Alice was an exceptional student who achieved outstanding GCSE results. She also sat on the school council and was a guide leader.
However, days after her 16th birthday, she became suicidal and was stopped by police heading towards Beachy Head in East Sussex, to take her life.
Over the next 14 months, Alice was in and out of various psychiatric units. She was admitted to the Beacon Centre (left) in Edgware late on Thursday, October 10, 2013, after her parents became concerned about the risk she posed to herself and her deteriorating mental health.
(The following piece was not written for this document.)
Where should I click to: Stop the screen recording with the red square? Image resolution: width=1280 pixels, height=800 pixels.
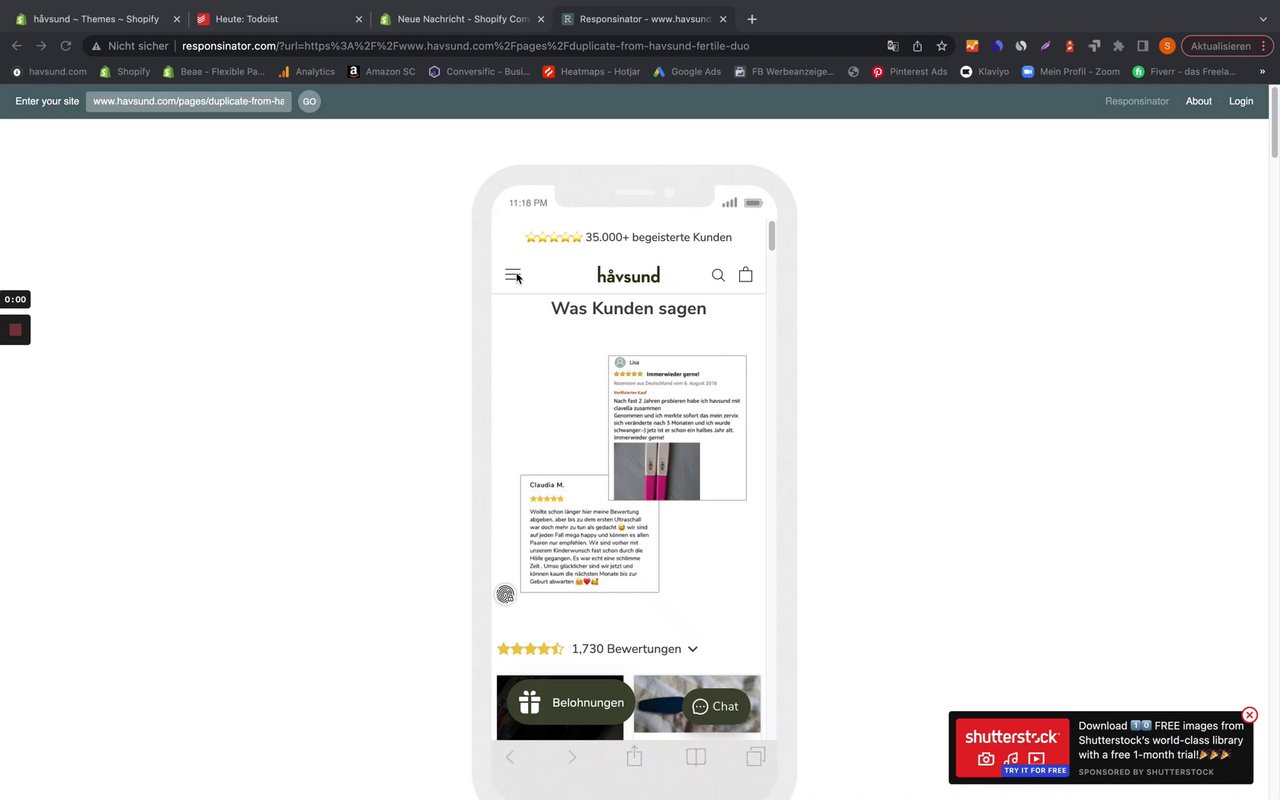pyautogui.click(x=15, y=329)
The following day had been designated as a training day for staff at the Centre. However, the duty doctor from a neighbouring hospital who saw Alice on her arrival was unaware of this event when he decided that it would be better for a Beacon Centre psychiatrist to assess her. As Alice had become heavily dependent on cigarettes over the preceding year and smoking was not allowed in the unit, the duty doctor prescribed nicotine substitutes, but these were never given to her.
At her inquest, Alice’s parents condemned the Unit for “warehousing” their daughter. Her father Mike said: “On the Sunday when I visited, Alice was incredibly upset and, at that point, she was screaming that she was going to kill herself and so I went to see [a nurse] and explained Alice was threatening to kill herself and run off the first opportunity she got. She was not receiving any medication. She had been on antidepressants for months and wasn’t getting any medication.”
During a meeting of the Multi-Disciplinary Team (MDT) on the Monday, nurses failed to pass on this vital information about Alice’s suicide threats. Moreover, a letter written by Alice revealing her state of mind and given to the ward manager was not disclosed at the MDT meeting.
The omissions contributed to the decision not to place Alice under one-to-one observation, which would have prevented her from leaving the unit. When she did so, she carried out her threat to run to the nearest railway station, and she died later that day after being struck by a train at Mill Hill Broadway.
He said: “There was a serious failure not to ensure that the MDT meeting on the day of Miss Gibbs’ death knew of the concerns about a change in her mental health state. Had this change in her mental state been known it is likely that her observations would not have been changed from one-to-one observations which would have prevented her from leaving the Unit. In this respect her death was contributed to by neglect.”
The coroner, however, did not mention the additional neglect created by the failure to maintain a consistent dosage of Alice’s medication. Prescribing antidepressants to children is fraught with risks, and is allowed by NICE only after the most stringent conditions have been met. And as the British National Formulary points out, the risk is magnified if the dosage is changed.
Matthew Bebb (left), a lawyer representing the family, said: “Alice’s family have been left absolutely devastated by her death. This is a very difficult time for them and whilst the inquest has gone some way in providing answers to the many questions they had, they remain concerned about the care she received before she died and want reassurance that improvements will be made…
“It is now vital that lessons are learned to ensure that vulnerable young people are provided with the appropriate level of care and observation and in the correct environment for their needs, in order to prevent these types of tragedies occurring in the future.”